SET STATISTICS TIME, IO OFF
SELECT [Col1], [Col2], [Col3], [Col4], [Col5]
      ,[Col6], [Col7], [Col8], [Col9], [Col10]
  FROM [dbo].[TableName]
GO

SQL Server parse and compile time:

CPU time = 0 ms, elapsed time = 0 ms.

(1134 rows affected)

Table ‘TableName’. Scan count 1, logical reads 182, physical reads 0, read-ahead reads 0, lob logical reads 53742, lob physical reads 18, lob read-ahead reads 27384.

SQL Server Execution Times:

CPU time = 172 ms, elapsed time = 69110 ms.

Hmm, 182 logical reads. Not a whole lot. But wait, lob logical reads 53742, lob physical reads 18, lob read-ahead reads 27384. Or a total of 81144 reads. That’s a fair amount. In case you weren’t aware lob stands for large object. Lob objects are things like varchar(max), nvarchar(max), filestream, xml and varbinary. Not all of the data will be in an lob page. For example my understanding is if you use a varchar(max) to store 15 bytes it will still be stored in the normal data page. It’s only when it no longer fits it gets pushed to an lob page. Either way I looked over the data types for the table. There were some INTs, VARCHARs, a couple of DATETIMEs and an XML.

An XML. Ok, let’s try this differently.

SET STATISTICS TIME, IO OFF
SELECT [Col1], [Col2], [Col3], [Col4], [Col5]
      ,[Col6], [Col7], [Col8], [Col9] /*, [Col10] */  FROM [dbo].[TableName]
GO

SQL Server parse and compile time:

CPU time = 0 ms, elapsed time = 0 ms.

(1134 rows affected)

Table ‘TableName’. Scan count 1, logical reads 181, physical reads 0, read-ahead reads 0, lob logical reads 0, lob physical reads 0, lob read-ahead reads 0.

SQL Server Execution Times:

CPU time = 0 ms, elapsed time = 129 ms.

Well look at that. One less logical read, no lob reads and it took all of 129 ms. That’s 537 times faster.

This prompted a quick conversation with the client.

Me: Do you really need to pull that XML column every time you do the query?
Client: Well we need to keep it. We need that data.
Me: I get that. But when you do the query to pull all the rows do you need the XML for all of them at the same time? Or do you look at the basic info in a grid, scroll through it and then bring up a single detail page with the XML for just that single row.
Client: Oh yea. That’s exactly what we do.

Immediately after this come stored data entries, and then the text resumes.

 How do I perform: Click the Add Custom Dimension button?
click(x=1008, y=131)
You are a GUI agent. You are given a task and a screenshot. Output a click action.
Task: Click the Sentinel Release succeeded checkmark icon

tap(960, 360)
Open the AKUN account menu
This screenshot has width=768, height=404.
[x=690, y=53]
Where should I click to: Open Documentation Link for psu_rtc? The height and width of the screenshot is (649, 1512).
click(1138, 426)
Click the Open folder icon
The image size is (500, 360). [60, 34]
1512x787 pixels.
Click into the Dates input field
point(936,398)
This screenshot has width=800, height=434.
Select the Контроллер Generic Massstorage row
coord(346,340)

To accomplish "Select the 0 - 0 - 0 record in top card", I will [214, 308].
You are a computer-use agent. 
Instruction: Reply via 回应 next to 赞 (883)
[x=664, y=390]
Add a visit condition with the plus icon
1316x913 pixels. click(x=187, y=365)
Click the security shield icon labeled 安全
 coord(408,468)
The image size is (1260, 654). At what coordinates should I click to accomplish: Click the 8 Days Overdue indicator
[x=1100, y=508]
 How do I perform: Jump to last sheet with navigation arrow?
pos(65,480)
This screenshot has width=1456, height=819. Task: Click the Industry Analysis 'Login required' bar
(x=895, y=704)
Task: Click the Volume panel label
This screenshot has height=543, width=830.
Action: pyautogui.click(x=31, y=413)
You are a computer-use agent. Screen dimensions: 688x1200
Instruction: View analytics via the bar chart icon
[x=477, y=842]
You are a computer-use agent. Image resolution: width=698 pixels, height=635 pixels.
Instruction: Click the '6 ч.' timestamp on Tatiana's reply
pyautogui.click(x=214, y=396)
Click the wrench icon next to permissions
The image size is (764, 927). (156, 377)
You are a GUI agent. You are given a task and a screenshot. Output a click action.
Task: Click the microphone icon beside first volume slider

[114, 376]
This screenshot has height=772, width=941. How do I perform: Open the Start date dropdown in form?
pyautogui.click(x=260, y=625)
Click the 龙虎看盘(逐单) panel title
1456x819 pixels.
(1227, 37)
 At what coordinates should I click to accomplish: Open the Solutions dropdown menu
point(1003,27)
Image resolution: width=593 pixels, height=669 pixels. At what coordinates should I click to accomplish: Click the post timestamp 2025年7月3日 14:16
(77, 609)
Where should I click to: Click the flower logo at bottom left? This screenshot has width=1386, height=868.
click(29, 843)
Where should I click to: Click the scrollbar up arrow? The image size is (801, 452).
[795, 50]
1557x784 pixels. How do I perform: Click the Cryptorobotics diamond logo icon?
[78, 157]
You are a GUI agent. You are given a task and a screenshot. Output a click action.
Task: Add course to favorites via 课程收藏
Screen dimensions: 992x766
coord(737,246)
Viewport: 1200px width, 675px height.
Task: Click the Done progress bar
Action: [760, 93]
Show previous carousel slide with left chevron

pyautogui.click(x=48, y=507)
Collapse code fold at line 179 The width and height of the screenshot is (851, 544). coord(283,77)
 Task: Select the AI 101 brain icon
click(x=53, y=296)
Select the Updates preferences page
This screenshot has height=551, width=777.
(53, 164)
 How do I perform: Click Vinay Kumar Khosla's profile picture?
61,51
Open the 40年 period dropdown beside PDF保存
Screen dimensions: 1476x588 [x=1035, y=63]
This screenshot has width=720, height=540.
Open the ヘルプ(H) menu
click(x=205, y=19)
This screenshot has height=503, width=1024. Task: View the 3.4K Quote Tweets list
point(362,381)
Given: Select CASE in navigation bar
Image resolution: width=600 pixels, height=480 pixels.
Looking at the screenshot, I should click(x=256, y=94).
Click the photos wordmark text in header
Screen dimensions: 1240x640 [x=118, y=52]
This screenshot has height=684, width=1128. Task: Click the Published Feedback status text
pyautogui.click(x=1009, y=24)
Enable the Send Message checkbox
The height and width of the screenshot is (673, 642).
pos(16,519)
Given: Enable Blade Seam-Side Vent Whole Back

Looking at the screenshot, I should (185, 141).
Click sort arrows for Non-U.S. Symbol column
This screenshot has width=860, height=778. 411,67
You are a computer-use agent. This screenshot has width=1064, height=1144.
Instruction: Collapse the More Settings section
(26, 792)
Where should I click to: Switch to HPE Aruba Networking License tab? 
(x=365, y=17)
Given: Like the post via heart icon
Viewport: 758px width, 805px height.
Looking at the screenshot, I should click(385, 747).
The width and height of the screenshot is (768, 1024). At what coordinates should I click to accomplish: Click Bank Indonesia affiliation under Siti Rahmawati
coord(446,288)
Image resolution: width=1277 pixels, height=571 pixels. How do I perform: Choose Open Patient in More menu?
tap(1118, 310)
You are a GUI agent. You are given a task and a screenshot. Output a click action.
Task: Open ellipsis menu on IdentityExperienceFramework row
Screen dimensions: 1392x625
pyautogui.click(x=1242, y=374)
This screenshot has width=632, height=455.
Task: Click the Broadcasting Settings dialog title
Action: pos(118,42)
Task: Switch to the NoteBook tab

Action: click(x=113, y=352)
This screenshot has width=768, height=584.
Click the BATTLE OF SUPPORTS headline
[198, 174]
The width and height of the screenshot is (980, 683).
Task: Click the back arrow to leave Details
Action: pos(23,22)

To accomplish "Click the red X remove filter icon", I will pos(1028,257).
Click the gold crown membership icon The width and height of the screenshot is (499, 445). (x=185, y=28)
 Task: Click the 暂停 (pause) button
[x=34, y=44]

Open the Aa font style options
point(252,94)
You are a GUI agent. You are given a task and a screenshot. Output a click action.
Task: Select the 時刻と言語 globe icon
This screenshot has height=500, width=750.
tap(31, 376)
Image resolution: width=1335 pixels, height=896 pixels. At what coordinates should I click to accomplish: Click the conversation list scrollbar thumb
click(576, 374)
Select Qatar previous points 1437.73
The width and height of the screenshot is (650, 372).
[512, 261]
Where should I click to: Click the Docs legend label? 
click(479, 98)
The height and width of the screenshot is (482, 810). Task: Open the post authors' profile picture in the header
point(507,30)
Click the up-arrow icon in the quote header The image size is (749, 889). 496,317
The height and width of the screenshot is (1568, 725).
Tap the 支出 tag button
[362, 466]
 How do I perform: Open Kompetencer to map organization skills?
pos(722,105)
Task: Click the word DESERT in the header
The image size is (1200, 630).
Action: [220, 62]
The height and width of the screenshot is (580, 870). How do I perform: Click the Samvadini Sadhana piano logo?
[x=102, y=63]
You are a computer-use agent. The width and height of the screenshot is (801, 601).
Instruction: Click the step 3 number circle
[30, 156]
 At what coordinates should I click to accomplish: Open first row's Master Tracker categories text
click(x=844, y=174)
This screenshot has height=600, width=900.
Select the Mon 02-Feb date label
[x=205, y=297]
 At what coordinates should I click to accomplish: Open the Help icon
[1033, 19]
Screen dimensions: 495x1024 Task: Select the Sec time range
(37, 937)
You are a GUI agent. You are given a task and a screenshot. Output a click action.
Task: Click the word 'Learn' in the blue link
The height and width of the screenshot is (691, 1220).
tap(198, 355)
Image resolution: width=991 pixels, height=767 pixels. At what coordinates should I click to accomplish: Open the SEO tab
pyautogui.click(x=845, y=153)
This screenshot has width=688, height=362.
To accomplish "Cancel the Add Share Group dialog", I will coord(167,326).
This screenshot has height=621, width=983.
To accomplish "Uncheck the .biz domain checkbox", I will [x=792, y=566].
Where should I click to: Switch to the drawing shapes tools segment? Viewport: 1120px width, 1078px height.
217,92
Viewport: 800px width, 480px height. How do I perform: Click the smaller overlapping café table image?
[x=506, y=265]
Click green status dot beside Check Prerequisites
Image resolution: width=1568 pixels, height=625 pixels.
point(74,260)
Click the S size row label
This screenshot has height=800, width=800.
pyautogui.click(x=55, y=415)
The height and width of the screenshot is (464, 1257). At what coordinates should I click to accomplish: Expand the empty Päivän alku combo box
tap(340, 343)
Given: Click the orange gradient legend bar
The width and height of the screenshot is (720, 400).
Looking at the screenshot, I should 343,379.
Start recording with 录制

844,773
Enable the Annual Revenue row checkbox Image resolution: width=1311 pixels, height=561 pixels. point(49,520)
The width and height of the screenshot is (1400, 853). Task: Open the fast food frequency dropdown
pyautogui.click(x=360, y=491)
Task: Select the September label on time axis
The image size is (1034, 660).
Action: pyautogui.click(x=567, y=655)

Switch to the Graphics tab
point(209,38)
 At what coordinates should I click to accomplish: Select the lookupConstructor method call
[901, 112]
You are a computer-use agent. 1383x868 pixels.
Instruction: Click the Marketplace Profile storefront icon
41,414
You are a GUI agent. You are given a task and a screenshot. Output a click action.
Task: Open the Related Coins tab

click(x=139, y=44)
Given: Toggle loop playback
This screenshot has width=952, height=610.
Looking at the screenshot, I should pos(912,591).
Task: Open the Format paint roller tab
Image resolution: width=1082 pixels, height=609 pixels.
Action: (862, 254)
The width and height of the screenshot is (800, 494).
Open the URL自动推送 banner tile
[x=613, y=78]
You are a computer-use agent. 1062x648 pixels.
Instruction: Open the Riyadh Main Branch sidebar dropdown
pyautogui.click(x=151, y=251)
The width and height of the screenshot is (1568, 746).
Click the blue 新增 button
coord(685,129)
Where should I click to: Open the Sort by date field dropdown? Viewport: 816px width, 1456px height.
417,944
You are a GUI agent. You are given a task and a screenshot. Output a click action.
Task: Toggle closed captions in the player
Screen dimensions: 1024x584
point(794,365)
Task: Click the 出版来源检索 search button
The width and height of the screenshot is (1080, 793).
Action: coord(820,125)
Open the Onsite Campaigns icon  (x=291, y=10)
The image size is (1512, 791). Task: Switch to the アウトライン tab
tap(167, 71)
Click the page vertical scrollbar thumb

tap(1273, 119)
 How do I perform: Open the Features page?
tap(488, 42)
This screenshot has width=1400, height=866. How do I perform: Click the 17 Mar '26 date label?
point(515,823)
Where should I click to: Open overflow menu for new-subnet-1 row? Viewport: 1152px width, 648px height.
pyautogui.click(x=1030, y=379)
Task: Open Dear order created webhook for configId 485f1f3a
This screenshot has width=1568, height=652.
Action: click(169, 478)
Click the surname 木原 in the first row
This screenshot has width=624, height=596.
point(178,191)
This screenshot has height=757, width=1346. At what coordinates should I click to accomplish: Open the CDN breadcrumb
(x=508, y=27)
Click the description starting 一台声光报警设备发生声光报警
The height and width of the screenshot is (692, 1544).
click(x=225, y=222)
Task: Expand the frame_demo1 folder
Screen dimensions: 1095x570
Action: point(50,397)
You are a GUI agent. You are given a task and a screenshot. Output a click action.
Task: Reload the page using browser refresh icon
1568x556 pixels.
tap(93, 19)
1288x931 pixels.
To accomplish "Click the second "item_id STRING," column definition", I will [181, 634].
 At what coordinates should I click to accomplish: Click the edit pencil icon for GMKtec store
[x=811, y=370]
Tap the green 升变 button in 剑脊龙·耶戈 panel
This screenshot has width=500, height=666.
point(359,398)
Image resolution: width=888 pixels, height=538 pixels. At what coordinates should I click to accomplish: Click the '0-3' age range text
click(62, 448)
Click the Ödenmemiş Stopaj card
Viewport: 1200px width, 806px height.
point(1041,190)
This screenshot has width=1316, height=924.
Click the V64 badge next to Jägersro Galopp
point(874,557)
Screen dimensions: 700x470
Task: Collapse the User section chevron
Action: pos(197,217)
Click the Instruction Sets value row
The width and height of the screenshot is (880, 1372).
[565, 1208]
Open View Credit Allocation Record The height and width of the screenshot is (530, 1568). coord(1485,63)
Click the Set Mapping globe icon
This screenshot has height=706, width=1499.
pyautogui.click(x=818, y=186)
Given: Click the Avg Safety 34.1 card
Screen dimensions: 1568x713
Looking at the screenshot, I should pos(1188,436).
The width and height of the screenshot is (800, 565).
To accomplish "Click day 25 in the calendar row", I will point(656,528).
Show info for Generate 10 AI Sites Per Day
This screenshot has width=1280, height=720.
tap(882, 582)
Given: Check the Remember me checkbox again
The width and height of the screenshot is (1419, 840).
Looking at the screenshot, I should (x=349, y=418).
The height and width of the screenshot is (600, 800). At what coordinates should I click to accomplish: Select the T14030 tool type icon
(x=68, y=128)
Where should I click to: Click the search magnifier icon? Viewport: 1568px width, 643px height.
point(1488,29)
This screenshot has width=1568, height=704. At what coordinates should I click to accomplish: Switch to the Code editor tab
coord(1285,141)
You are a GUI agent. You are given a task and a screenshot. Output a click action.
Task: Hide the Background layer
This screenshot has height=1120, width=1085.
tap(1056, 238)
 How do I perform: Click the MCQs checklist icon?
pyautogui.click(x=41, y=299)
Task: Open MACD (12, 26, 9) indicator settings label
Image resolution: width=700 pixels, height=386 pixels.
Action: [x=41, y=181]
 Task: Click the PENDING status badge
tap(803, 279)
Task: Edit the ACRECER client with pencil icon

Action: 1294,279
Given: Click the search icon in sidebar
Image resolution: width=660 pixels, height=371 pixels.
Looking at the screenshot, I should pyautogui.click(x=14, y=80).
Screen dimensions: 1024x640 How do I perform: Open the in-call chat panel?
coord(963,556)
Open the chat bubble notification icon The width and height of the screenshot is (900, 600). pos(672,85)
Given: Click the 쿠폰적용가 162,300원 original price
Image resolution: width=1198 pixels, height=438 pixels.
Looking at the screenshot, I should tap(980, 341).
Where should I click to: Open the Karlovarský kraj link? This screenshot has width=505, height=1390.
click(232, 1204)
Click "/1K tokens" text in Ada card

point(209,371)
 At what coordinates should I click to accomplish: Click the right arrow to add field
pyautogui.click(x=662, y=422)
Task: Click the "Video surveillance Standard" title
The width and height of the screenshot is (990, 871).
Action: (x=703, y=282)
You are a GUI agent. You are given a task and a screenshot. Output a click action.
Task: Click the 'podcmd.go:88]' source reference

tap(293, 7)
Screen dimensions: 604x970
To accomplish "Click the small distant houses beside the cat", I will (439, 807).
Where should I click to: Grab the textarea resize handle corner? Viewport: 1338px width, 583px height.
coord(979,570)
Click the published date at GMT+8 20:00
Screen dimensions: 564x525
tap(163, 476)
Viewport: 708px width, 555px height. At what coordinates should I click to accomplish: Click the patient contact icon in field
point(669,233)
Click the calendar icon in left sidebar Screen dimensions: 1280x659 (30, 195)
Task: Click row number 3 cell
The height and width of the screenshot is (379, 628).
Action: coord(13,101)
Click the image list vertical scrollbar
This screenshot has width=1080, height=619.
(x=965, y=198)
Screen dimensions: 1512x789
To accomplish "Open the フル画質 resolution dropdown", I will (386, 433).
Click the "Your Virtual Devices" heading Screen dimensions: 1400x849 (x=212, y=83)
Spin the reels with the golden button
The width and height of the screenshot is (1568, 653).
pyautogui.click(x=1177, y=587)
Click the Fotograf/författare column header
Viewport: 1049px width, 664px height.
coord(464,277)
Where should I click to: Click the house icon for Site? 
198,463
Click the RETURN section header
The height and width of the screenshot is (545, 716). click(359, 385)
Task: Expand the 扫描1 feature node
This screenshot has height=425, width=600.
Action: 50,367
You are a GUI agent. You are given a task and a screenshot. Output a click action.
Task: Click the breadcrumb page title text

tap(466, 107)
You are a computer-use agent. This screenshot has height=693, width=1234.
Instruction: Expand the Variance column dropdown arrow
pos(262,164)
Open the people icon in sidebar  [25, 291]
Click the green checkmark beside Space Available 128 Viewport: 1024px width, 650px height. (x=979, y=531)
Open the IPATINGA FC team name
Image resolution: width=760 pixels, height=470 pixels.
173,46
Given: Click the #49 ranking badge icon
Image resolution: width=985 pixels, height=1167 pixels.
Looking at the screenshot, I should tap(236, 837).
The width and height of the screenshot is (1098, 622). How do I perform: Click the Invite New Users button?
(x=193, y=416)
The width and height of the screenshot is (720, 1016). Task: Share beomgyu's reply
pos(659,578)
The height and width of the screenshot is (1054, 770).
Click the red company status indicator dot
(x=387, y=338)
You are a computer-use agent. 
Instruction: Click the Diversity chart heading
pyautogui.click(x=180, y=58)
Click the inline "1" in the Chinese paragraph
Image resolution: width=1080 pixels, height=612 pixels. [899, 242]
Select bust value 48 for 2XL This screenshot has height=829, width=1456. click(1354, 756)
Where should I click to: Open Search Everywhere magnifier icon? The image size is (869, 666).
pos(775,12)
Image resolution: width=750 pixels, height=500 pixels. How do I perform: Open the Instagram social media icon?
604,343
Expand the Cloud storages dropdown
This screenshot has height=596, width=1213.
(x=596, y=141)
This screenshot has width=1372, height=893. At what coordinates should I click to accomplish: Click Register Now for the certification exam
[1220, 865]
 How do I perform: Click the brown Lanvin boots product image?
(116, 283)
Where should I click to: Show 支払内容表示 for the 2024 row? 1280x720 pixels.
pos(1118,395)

So yes, not pulling a single column, that wasn’t needed most of the time, on a tiny, tiny table made a huge difference. Only pull the data you need people. * is a really bad habit, and even in this case where they were pulling the columns by name they still need to pay attention and only pull the columns they were actually going to use.